AIM OF THE EXERCISE: Repeat the whole listing, keeping each line as it is.

PROVIDED DATA:
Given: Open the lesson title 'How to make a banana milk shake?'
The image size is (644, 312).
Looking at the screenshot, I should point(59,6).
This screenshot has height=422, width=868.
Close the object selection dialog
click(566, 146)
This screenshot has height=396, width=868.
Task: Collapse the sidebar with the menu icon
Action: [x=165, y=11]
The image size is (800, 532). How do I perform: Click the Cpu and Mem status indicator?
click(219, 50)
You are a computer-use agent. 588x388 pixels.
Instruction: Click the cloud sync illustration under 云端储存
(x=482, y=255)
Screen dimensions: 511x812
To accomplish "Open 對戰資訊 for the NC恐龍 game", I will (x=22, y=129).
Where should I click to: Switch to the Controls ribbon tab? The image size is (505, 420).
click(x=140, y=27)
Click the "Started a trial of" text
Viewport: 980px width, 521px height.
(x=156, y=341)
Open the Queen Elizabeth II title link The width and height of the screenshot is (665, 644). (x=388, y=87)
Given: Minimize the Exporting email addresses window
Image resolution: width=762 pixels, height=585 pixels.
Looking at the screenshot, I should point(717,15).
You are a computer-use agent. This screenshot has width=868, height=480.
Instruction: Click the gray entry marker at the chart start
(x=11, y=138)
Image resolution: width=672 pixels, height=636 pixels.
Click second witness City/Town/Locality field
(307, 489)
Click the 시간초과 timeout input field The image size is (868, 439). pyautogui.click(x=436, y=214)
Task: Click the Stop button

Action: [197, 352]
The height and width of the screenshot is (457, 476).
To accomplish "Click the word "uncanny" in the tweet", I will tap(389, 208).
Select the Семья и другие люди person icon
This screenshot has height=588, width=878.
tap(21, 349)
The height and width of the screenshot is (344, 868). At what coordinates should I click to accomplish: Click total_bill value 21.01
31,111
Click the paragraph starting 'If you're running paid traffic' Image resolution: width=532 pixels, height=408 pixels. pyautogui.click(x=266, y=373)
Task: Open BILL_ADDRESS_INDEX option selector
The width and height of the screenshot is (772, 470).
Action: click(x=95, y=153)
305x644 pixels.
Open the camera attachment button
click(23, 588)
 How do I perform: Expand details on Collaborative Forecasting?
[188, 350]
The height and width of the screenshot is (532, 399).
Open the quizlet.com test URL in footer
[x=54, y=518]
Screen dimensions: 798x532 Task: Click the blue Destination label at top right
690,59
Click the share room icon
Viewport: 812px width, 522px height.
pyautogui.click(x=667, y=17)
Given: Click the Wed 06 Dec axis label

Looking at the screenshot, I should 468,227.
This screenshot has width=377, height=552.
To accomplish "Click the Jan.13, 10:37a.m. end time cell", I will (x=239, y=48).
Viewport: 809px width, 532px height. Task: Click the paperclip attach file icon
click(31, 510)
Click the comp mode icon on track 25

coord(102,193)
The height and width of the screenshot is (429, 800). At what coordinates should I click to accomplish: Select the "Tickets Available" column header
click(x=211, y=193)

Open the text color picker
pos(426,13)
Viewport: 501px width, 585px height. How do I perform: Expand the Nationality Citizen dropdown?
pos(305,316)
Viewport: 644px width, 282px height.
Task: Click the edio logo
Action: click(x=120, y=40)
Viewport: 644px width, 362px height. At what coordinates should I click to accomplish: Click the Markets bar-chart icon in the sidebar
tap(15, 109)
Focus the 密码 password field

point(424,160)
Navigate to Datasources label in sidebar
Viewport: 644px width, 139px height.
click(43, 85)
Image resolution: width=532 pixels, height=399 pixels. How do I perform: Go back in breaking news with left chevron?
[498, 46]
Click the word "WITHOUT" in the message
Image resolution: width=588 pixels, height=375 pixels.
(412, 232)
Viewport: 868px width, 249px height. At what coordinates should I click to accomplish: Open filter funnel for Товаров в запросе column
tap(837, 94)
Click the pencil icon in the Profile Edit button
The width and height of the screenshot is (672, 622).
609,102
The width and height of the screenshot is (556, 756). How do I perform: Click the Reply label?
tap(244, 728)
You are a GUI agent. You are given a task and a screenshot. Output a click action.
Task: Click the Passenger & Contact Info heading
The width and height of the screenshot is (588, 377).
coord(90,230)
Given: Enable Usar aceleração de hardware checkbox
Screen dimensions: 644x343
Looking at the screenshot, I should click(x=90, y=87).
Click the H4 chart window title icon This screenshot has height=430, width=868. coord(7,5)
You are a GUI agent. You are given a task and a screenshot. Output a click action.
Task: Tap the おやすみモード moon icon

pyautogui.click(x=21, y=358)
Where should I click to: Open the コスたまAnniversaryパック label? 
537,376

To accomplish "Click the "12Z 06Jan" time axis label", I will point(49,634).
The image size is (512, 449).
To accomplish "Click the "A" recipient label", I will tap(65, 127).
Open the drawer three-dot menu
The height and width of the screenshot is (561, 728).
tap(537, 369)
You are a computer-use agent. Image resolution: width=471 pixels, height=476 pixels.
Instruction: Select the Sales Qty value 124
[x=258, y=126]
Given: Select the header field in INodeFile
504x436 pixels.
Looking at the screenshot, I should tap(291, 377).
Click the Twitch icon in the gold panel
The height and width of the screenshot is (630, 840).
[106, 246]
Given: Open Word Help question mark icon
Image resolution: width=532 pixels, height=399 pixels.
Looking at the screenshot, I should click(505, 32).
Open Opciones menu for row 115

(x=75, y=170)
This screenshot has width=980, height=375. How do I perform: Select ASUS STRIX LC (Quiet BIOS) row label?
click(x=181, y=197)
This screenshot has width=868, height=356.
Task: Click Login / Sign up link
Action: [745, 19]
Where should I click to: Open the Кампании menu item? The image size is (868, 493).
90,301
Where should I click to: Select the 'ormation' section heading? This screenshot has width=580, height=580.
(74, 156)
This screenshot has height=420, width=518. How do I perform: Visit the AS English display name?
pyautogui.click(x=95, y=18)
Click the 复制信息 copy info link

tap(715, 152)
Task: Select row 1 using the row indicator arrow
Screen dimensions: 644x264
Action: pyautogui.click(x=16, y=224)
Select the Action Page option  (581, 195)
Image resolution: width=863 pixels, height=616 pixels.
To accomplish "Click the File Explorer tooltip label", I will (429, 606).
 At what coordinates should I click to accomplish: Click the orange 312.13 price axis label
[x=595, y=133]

RESULT:
Given: Open the lesson title 'How to make a banana milk shake?'
The image size is (644, 312).
Looking at the screenshot, I should point(59,6).
This screenshot has height=422, width=868.
Close the object selection dialog
click(566, 146)
This screenshot has height=396, width=868.
Task: Collapse the sidebar with the menu icon
Action: [x=165, y=11]
The image size is (800, 532). How do I perform: Click the Cpu and Mem status indicator?
click(219, 50)
You are a computer-use agent. 588x388 pixels.
Instruction: Click the cloud sync illustration under 云端储存
(x=482, y=255)
Screen dimensions: 511x812
To accomplish "Open 對戰資訊 for the NC恐龍 game", I will (x=22, y=129).
Where should I click to: Switch to the Controls ribbon tab? The image size is (505, 420).
click(x=140, y=27)
Click the "Started a trial of" text
Viewport: 980px width, 521px height.
(x=156, y=341)
Open the Queen Elizabeth II title link The width and height of the screenshot is (665, 644). (x=388, y=87)
Given: Minimize the Exporting email addresses window
Image resolution: width=762 pixels, height=585 pixels.
Looking at the screenshot, I should point(717,15).
You are a computer-use agent. This screenshot has width=868, height=480.
Instruction: Click the gray entry marker at the chart start
(x=11, y=138)
Image resolution: width=672 pixels, height=636 pixels.
Click second witness City/Town/Locality field
(307, 489)
Click the 시간초과 timeout input field The image size is (868, 439). pyautogui.click(x=436, y=214)
Task: Click the Stop button

Action: [197, 352]
The height and width of the screenshot is (457, 476).
To accomplish "Click the word "uncanny" in the tweet", I will tap(389, 208).
Select the Семья и другие люди person icon
This screenshot has height=588, width=878.
tap(21, 349)
The height and width of the screenshot is (344, 868). At what coordinates should I click to accomplish: Click total_bill value 21.01
31,111
Click the paragraph starting 'If you're running paid traffic' Image resolution: width=532 pixels, height=408 pixels. pyautogui.click(x=266, y=373)
Task: Open BILL_ADDRESS_INDEX option selector
The width and height of the screenshot is (772, 470).
Action: click(x=95, y=153)
305x644 pixels.
Open the camera attachment button
click(23, 588)
 How do I perform: Expand details on Collaborative Forecasting?
[188, 350]
The height and width of the screenshot is (532, 399).
Open the quizlet.com test URL in footer
[x=54, y=518]
Screen dimensions: 798x532 Task: Click the blue Destination label at top right
690,59
Click the share room icon
Viewport: 812px width, 522px height.
pyautogui.click(x=667, y=17)
Given: Click the Wed 06 Dec axis label

Looking at the screenshot, I should 468,227.
This screenshot has width=377, height=552.
To accomplish "Click the Jan.13, 10:37a.m. end time cell", I will (x=239, y=48).
Viewport: 809px width, 532px height. Task: Click the paperclip attach file icon
click(31, 510)
Click the comp mode icon on track 25

coord(102,193)
The height and width of the screenshot is (429, 800). At what coordinates should I click to accomplish: Select the "Tickets Available" column header
click(x=211, y=193)

Open the text color picker
pos(426,13)
Viewport: 501px width, 585px height. How do I perform: Expand the Nationality Citizen dropdown?
pos(305,316)
Viewport: 644px width, 282px height.
Task: Click the edio logo
Action: click(x=120, y=40)
Viewport: 644px width, 362px height. At what coordinates should I click to accomplish: Click the Markets bar-chart icon in the sidebar
tap(15, 109)
Focus the 密码 password field

point(424,160)
Navigate to Datasources label in sidebar
Viewport: 644px width, 139px height.
click(43, 85)
Image resolution: width=532 pixels, height=399 pixels. How do I perform: Go back in breaking news with left chevron?
[498, 46]
Click the word "WITHOUT" in the message
Image resolution: width=588 pixels, height=375 pixels.
(412, 232)
Viewport: 868px width, 249px height. At what coordinates should I click to accomplish: Open filter funnel for Товаров в запросе column
tap(837, 94)
Click the pencil icon in the Profile Edit button
The width and height of the screenshot is (672, 622).
609,102
The width and height of the screenshot is (556, 756). How do I perform: Click the Reply label?
tap(244, 728)
You are a GUI agent. You are given a task and a screenshot. Output a click action.
Task: Click the Passenger & Contact Info heading
The width and height of the screenshot is (588, 377).
coord(90,230)
Given: Enable Usar aceleração de hardware checkbox
Screen dimensions: 644x343
Looking at the screenshot, I should click(x=90, y=87).
Click the H4 chart window title icon This screenshot has height=430, width=868. coord(7,5)
You are a GUI agent. You are given a task and a screenshot. Output a click action.
Task: Tap the おやすみモード moon icon

pyautogui.click(x=21, y=358)
Where should I click to: Open the コスたまAnniversaryパック label? 
537,376

To accomplish "Click the "12Z 06Jan" time axis label", I will point(49,634).
The image size is (512, 449).
To accomplish "Click the "A" recipient label", I will tap(65, 127).
Open the drawer three-dot menu
The height and width of the screenshot is (561, 728).
tap(537, 369)
You are a computer-use agent. Image resolution: width=471 pixels, height=476 pixels.
Instruction: Select the Sales Qty value 124
[x=258, y=126]
Given: Select the header field in INodeFile
504x436 pixels.
Looking at the screenshot, I should tap(291, 377).
Click the Twitch icon in the gold panel
The height and width of the screenshot is (630, 840).
[106, 246]
Given: Open Word Help question mark icon
Image resolution: width=532 pixels, height=399 pixels.
Looking at the screenshot, I should click(505, 32).
Open Opciones menu for row 115

(x=75, y=170)
This screenshot has width=980, height=375. How do I perform: Select ASUS STRIX LC (Quiet BIOS) row label?
click(x=181, y=197)
This screenshot has width=868, height=356.
Task: Click Login / Sign up link
Action: [745, 19]
Where should I click to: Open the Кампании menu item? The image size is (868, 493).
90,301
Where should I click to: Select the 'ormation' section heading? This screenshot has width=580, height=580.
(74, 156)
This screenshot has height=420, width=518. How do I perform: Visit the AS English display name?
pyautogui.click(x=95, y=18)
Click the 复制信息 copy info link

tap(715, 152)
Task: Select row 1 using the row indicator arrow
Screen dimensions: 644x264
Action: pyautogui.click(x=16, y=224)
Select the Action Page option  (581, 195)
Image resolution: width=863 pixels, height=616 pixels.
To accomplish "Click the File Explorer tooltip label", I will (429, 606).
 At what coordinates should I click to accomplish: Click the orange 312.13 price axis label
[x=595, y=133]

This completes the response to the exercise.